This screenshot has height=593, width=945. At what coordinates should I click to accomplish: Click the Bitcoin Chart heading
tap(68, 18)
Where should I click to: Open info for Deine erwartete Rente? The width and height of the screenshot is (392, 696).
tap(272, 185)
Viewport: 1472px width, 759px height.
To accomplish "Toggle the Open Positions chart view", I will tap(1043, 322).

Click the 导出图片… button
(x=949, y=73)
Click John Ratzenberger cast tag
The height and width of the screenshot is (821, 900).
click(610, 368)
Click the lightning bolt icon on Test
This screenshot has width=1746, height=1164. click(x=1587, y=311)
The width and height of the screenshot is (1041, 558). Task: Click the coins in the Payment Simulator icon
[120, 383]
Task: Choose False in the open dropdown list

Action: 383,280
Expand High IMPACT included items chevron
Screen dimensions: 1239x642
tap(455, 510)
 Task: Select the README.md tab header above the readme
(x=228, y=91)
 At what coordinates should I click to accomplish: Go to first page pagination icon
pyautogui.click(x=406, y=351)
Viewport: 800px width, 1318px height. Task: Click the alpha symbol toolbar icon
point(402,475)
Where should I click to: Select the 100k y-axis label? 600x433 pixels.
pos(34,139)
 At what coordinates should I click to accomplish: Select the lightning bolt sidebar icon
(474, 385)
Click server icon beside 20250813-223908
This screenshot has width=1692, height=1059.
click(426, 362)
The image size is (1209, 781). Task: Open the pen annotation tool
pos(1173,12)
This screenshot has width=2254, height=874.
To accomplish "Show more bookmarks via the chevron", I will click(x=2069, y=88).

EXERCISE GOAL:
Faithfully copy every entry, leaving nothing out.

PROBLEM SOLUTION:
This screenshot has height=593, width=945. At what coordinates should I click to accomplish: Click the Bitcoin Chart heading
tap(68, 18)
Where should I click to: Open info for Deine erwartete Rente? The width and height of the screenshot is (392, 696).
tap(272, 185)
Viewport: 1472px width, 759px height.
To accomplish "Toggle the Open Positions chart view", I will tap(1043, 322).

Click the 导出图片… button
(x=949, y=73)
Click John Ratzenberger cast tag
The height and width of the screenshot is (821, 900).
click(610, 368)
Click the lightning bolt icon on Test
This screenshot has width=1746, height=1164. click(x=1587, y=311)
The width and height of the screenshot is (1041, 558). Task: Click the coins in the Payment Simulator icon
[120, 383]
Task: Choose False in the open dropdown list

Action: 383,280
Expand High IMPACT included items chevron
Screen dimensions: 1239x642
tap(455, 510)
 Task: Select the README.md tab header above the readme
(x=228, y=91)
 At what coordinates should I click to accomplish: Go to first page pagination icon
pyautogui.click(x=406, y=351)
Viewport: 800px width, 1318px height. Task: Click the alpha symbol toolbar icon
point(402,475)
Where should I click to: Select the 100k y-axis label? 600x433 pixels.
pos(34,139)
 At what coordinates should I click to accomplish: Select the lightning bolt sidebar icon
(474, 385)
Click server icon beside 20250813-223908
This screenshot has width=1692, height=1059.
click(426, 362)
The image size is (1209, 781). Task: Open the pen annotation tool
pos(1173,12)
This screenshot has width=2254, height=874.
To accomplish "Show more bookmarks via the chevron", I will click(x=2069, y=88).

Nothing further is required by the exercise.